Groundbreaking Ceremony is a Major Milestone for Oldest Holocaust Museum in the U.S.
By Dolores Quintana
November 21 marked a significant moment for Holocaust Museum LA, the first survivor-founded and oldest Holocaust Museum in the United States, as it initiated a groundbreaking ceremony for a major expansion of its Pan Pacific Park campus as reported by Business Wire.
Government officials, including Los Angeles County Supervisor Lindsey P. Horvath, Los Angeles City Councilmember from District 5, Katy Yaroslavsky, California State Superintendent of Public Instruction Tony Thurmond, California State Assemblymember Jesse Gabriel, and California State Senator Ben Allen, joined Holocaust Museum LA CEO Beth Kean and Holocaust survivors at the event.

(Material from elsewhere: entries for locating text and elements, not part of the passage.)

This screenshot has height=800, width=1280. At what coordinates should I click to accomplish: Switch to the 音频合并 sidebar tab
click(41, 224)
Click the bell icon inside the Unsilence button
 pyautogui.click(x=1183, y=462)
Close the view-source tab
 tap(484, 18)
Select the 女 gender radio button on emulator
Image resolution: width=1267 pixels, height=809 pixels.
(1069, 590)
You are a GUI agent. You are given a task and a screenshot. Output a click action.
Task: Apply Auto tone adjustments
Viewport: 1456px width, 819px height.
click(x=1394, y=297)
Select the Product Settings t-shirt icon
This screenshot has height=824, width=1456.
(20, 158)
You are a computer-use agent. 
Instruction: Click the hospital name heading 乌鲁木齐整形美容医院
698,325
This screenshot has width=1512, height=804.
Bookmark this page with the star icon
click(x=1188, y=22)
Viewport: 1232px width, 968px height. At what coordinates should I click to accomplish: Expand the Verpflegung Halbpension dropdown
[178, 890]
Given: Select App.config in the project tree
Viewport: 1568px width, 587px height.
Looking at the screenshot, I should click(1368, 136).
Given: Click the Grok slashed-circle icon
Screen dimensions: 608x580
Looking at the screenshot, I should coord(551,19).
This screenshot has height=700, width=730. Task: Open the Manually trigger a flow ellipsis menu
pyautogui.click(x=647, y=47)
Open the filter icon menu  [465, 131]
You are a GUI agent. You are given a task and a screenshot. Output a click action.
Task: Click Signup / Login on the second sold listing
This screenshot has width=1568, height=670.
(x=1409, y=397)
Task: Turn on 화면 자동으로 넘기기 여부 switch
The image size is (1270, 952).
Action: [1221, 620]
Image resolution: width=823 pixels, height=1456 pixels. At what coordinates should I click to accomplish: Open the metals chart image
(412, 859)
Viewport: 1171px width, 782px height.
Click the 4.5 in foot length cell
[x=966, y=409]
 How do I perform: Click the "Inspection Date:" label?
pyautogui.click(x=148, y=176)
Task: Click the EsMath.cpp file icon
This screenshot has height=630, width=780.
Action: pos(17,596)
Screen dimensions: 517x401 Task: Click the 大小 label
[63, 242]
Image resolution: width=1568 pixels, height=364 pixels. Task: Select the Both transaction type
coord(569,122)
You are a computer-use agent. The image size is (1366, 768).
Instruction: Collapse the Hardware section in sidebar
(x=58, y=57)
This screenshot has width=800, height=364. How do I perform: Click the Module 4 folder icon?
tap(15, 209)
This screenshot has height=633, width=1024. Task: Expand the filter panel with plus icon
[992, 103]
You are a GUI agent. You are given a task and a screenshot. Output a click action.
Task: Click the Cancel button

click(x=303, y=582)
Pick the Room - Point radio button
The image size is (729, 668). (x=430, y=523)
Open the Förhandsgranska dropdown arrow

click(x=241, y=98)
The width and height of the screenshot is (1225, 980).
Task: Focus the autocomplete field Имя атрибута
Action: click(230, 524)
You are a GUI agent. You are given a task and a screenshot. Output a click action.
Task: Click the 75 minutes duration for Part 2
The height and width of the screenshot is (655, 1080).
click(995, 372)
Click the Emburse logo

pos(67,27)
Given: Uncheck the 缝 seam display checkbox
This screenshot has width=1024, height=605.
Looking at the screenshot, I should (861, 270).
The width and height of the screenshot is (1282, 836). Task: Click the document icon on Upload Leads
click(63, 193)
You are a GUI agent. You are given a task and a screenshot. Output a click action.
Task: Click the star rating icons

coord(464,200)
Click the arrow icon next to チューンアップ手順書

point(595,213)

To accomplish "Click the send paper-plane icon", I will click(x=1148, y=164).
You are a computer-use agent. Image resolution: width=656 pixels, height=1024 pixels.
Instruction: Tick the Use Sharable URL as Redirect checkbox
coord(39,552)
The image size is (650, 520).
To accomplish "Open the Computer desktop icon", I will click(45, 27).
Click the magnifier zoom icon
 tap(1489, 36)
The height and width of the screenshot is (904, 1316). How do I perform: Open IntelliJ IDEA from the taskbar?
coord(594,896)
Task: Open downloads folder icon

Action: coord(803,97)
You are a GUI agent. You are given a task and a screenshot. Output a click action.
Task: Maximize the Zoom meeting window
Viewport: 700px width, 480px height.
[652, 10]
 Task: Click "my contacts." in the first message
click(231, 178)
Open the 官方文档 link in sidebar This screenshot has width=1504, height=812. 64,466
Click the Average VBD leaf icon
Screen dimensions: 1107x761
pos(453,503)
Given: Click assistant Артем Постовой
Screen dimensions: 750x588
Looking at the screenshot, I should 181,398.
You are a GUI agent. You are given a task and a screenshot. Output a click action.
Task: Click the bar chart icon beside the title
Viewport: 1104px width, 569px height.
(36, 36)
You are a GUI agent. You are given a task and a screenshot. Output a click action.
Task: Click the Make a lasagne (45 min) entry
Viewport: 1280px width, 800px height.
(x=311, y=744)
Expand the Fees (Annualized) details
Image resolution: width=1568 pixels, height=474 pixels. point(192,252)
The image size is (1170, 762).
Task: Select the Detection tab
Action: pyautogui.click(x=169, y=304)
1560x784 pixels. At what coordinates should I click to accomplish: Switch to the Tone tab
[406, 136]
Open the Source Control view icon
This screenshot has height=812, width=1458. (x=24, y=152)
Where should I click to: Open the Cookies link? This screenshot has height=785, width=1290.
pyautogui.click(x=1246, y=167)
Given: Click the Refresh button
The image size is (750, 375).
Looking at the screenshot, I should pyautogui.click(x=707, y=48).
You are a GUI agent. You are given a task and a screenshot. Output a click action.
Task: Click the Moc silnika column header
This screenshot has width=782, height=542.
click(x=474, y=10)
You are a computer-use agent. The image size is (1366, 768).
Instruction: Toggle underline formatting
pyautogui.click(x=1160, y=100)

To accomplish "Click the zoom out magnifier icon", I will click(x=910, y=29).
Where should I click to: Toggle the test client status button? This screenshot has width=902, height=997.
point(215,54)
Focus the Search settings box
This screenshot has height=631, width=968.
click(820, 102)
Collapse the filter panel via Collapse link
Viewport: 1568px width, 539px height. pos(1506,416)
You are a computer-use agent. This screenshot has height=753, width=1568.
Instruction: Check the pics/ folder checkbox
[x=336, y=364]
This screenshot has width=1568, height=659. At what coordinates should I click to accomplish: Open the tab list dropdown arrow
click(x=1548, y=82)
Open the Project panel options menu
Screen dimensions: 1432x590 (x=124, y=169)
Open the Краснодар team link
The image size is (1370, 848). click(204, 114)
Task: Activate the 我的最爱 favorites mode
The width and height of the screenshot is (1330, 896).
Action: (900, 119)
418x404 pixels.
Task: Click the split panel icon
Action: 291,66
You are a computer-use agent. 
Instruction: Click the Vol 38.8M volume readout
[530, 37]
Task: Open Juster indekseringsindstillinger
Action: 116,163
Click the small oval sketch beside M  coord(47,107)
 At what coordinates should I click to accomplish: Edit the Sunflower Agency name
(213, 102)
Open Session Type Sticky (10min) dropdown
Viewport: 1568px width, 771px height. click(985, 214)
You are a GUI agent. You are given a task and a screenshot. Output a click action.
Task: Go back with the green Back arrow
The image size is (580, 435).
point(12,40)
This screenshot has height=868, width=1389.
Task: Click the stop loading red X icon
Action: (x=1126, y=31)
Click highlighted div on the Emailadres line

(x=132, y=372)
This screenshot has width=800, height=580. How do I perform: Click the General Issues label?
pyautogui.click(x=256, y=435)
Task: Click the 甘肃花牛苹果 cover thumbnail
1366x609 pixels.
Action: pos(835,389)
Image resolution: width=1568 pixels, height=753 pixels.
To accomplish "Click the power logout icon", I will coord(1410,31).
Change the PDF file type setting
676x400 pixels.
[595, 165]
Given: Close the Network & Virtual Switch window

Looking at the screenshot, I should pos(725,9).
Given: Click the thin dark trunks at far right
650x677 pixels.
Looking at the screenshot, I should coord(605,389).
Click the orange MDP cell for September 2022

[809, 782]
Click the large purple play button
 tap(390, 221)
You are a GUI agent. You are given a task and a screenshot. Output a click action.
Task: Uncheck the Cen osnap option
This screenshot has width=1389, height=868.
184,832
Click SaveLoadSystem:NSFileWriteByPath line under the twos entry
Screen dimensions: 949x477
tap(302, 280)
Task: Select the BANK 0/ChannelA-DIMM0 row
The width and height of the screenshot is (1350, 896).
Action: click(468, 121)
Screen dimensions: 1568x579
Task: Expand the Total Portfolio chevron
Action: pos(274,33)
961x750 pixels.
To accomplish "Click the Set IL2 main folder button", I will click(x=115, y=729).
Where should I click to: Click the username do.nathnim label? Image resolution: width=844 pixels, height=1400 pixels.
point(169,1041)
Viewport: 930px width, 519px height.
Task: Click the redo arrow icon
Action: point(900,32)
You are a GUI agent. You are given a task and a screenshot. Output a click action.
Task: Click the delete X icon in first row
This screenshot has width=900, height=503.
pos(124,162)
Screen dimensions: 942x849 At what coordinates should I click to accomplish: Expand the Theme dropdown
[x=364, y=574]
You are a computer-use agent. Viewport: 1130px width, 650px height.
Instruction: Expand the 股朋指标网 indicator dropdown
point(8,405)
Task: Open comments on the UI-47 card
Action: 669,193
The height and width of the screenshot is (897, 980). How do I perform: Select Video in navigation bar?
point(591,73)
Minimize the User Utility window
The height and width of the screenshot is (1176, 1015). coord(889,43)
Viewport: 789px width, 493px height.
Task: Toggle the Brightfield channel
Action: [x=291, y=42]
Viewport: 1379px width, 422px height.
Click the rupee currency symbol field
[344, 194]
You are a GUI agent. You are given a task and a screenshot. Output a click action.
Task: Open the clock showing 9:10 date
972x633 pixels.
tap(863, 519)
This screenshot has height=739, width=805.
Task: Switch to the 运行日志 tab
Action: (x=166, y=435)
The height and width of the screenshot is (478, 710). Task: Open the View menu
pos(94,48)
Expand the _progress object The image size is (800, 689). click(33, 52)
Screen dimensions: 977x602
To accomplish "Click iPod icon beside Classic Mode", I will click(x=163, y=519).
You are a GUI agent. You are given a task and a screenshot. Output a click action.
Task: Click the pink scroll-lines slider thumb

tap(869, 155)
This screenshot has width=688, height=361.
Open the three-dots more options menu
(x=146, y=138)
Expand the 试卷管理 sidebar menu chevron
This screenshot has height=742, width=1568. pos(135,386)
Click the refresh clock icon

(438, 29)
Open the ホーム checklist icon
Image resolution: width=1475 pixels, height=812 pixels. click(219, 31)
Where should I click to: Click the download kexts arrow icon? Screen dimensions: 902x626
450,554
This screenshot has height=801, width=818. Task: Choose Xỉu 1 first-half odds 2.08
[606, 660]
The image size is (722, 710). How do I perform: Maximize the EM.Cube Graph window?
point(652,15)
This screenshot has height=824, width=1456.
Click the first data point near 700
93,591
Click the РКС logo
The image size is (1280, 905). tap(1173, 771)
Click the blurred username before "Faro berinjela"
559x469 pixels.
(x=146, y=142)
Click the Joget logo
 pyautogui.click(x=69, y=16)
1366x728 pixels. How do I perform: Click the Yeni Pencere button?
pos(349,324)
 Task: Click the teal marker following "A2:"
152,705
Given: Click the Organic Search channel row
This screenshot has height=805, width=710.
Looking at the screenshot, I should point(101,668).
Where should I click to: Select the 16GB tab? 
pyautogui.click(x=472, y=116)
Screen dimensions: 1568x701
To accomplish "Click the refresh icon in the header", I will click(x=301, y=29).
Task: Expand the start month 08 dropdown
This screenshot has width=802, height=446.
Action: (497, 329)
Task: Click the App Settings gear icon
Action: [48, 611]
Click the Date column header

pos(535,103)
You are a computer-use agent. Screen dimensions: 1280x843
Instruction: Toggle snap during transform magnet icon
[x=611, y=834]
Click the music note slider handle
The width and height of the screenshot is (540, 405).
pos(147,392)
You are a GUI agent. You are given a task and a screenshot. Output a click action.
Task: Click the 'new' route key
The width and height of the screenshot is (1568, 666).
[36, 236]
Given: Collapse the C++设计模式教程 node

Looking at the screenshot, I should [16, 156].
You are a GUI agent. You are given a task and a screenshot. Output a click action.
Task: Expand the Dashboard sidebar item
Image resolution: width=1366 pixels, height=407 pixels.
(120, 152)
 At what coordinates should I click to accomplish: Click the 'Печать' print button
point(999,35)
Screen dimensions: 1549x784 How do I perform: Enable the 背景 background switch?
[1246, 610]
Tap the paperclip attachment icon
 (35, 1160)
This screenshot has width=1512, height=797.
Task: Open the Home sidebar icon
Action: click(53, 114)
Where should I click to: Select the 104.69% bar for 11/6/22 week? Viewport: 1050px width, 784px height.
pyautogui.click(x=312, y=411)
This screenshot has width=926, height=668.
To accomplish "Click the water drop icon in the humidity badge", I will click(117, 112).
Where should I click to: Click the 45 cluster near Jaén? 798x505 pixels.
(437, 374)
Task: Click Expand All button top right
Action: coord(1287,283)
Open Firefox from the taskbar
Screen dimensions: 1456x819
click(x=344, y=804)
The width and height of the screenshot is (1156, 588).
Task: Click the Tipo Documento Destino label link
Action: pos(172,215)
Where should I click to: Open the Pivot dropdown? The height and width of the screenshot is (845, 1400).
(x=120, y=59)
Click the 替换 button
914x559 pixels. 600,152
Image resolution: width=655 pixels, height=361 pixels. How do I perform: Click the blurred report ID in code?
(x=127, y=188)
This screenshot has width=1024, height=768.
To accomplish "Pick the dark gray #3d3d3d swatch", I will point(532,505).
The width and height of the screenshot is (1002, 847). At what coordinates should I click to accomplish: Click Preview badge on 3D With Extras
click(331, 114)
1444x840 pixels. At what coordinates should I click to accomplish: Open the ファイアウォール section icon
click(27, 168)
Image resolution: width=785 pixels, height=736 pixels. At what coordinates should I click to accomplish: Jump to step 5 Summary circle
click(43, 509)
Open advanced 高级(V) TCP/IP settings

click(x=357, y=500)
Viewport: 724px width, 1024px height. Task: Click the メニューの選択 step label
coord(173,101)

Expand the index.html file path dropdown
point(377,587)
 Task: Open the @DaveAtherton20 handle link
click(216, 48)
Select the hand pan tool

Designed by award-winning architect Hagy Belzberg, the Jona Goldrich Campus will include outdoor reflective spaces, expansive galleries, and classrooms, and a theater for survivor talks, film screenings, concerts, conferences, and public programs. It will also house a pavilion featuring a boxcar found at the Majdanek death camp in Lublin, Poland, and a dedicated theater for a holographic exhibition featuring a virtual survivor conversation.
The recently unveiled “Flame of Courage,” honoring Arnold Schwarzenegger for his stands against antisemitism and hate, will be located on this new campus.
CEO Beth Kean emphasized the museum’s commitment to combating antisemitism and hate through education and enlightenment. She stated, “Holocaust Museum LA is digging in with its shovels and our hearts to continue building an institution dedicated to eradicating all forms of antisemitism and hate through education and enlightenment. We will continue to honor both the memories of those who perished and our beloved survivors.”
The expansion, doubling the museum’s footprint, will increase visitor capacity, including additional student visitors. It will incorporate cutting-edge technology for preserving Holocaust survivor testimonies and spaces for temporary and traveling exhibits. The completion of the new campus is anticipated in 2025.
Holocaust Museum LA received the lead gift from Andrea Goldrich Cayton and Melinda Goldrich, daughters of museum founder and survivor Jona Goldrich, to name the new campus. Other significant contributions include naming the pavilion by the Stanley and Joyce Black Family Foundation, and the theater by the S. Mark Taper Foundation. The Smidt Family Foundation also made a historic contribution, marking the largest-ever gift from a family or foundation not directly connected to Holocaust survivors or victims.